*** Opening of Provided information ***
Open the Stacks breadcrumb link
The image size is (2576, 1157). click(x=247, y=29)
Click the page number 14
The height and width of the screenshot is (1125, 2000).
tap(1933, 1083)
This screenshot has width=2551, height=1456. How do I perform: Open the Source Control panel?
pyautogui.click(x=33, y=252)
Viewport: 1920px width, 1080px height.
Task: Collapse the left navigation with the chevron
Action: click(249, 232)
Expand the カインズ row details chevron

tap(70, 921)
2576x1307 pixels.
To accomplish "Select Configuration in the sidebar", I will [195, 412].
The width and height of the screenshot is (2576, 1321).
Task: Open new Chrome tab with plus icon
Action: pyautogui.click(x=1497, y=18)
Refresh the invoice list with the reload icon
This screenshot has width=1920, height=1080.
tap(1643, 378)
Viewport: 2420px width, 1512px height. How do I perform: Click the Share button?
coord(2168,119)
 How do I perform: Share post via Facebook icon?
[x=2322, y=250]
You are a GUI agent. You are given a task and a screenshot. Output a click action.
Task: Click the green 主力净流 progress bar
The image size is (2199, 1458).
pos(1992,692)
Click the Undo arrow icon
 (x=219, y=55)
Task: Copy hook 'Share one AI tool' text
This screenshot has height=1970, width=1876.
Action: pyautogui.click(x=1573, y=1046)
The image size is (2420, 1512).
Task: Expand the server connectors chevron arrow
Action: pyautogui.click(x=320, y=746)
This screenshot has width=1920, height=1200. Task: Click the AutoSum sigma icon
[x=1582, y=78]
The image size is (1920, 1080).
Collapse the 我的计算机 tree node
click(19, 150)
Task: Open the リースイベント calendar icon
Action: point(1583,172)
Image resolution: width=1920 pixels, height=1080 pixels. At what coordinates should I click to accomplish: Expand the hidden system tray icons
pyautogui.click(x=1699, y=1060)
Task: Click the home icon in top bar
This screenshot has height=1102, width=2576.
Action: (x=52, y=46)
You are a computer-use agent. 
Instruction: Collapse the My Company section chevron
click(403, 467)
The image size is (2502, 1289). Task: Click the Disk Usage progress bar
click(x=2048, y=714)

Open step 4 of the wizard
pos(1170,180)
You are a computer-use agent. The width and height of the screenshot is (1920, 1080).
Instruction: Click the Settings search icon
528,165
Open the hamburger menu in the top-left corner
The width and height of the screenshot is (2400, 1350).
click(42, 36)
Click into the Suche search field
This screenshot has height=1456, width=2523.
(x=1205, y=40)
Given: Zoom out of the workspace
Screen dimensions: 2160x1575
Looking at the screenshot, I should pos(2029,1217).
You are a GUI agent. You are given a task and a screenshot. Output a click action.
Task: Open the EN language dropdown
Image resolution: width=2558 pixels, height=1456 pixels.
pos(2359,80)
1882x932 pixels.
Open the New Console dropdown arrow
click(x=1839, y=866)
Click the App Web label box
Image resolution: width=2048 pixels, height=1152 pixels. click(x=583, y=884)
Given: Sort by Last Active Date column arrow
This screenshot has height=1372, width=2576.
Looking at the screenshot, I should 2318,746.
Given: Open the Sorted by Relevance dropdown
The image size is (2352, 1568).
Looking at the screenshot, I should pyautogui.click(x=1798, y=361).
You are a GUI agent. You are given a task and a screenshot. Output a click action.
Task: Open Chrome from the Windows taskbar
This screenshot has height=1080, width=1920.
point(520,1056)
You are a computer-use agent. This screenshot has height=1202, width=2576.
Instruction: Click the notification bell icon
*** Close of Provided information ***
→ Task: Retype the material in full, keeping each line exactly as it is.

→ Solved problem:
Open the Stacks breadcrumb link
The image size is (2576, 1157). click(x=247, y=29)
Click the page number 14
The height and width of the screenshot is (1125, 2000).
tap(1933, 1083)
This screenshot has width=2551, height=1456. How do I perform: Open the Source Control panel?
pyautogui.click(x=33, y=252)
Viewport: 1920px width, 1080px height.
Task: Collapse the left navigation with the chevron
Action: click(249, 232)
Expand the カインズ row details chevron

tap(70, 921)
2576x1307 pixels.
To accomplish "Select Configuration in the sidebar", I will [195, 412].
The width and height of the screenshot is (2576, 1321).
Task: Open new Chrome tab with plus icon
Action: pyautogui.click(x=1497, y=18)
Refresh the invoice list with the reload icon
This screenshot has width=1920, height=1080.
tap(1643, 378)
Viewport: 2420px width, 1512px height. How do I perform: Click the Share button?
coord(2168,119)
 How do I perform: Share post via Facebook icon?
[x=2322, y=250]
You are a GUI agent. You are given a task and a screenshot. Output a click action.
Task: Click the green 主力净流 progress bar
The image size is (2199, 1458).
pos(1992,692)
Click the Undo arrow icon
 (x=219, y=55)
Task: Copy hook 'Share one AI tool' text
This screenshot has height=1970, width=1876.
Action: pyautogui.click(x=1573, y=1046)
The image size is (2420, 1512).
Task: Expand the server connectors chevron arrow
Action: pyautogui.click(x=320, y=746)
This screenshot has width=1920, height=1200. Task: Click the AutoSum sigma icon
[x=1582, y=78]
The image size is (1920, 1080).
Collapse the 我的计算机 tree node
click(19, 150)
Task: Open the リースイベント calendar icon
Action: point(1583,172)
Image resolution: width=1920 pixels, height=1080 pixels. At what coordinates should I click to accomplish: Expand the hidden system tray icons
pyautogui.click(x=1699, y=1060)
Task: Click the home icon in top bar
This screenshot has height=1102, width=2576.
Action: (x=52, y=46)
You are a computer-use agent. 
Instruction: Collapse the My Company section chevron
click(403, 467)
The image size is (2502, 1289). Task: Click the Disk Usage progress bar
click(x=2048, y=714)

Open step 4 of the wizard
pos(1170,180)
You are a computer-use agent. The width and height of the screenshot is (1920, 1080).
Instruction: Click the Settings search icon
528,165
Open the hamburger menu in the top-left corner
The width and height of the screenshot is (2400, 1350).
click(42, 36)
Click into the Suche search field
This screenshot has height=1456, width=2523.
(x=1205, y=40)
Given: Zoom out of the workspace
Screen dimensions: 2160x1575
Looking at the screenshot, I should pos(2029,1217).
You are a GUI agent. You are given a task and a screenshot. Output a click action.
Task: Open the EN language dropdown
Image resolution: width=2558 pixels, height=1456 pixels.
pos(2359,80)
1882x932 pixels.
Open the New Console dropdown arrow
click(x=1839, y=866)
Click the App Web label box
Image resolution: width=2048 pixels, height=1152 pixels. click(x=583, y=884)
Given: Sort by Last Active Date column arrow
This screenshot has height=1372, width=2576.
Looking at the screenshot, I should 2318,746.
Given: Open the Sorted by Relevance dropdown
The image size is (2352, 1568).
Looking at the screenshot, I should pyautogui.click(x=1798, y=361).
You are a GUI agent. You are given a task and a screenshot. Output a click action.
Task: Open Chrome from the Windows taskbar
This screenshot has height=1080, width=1920.
point(520,1056)
You are a computer-use agent. This screenshot has height=1202, width=2576.
Instruction: Click the notification bell icon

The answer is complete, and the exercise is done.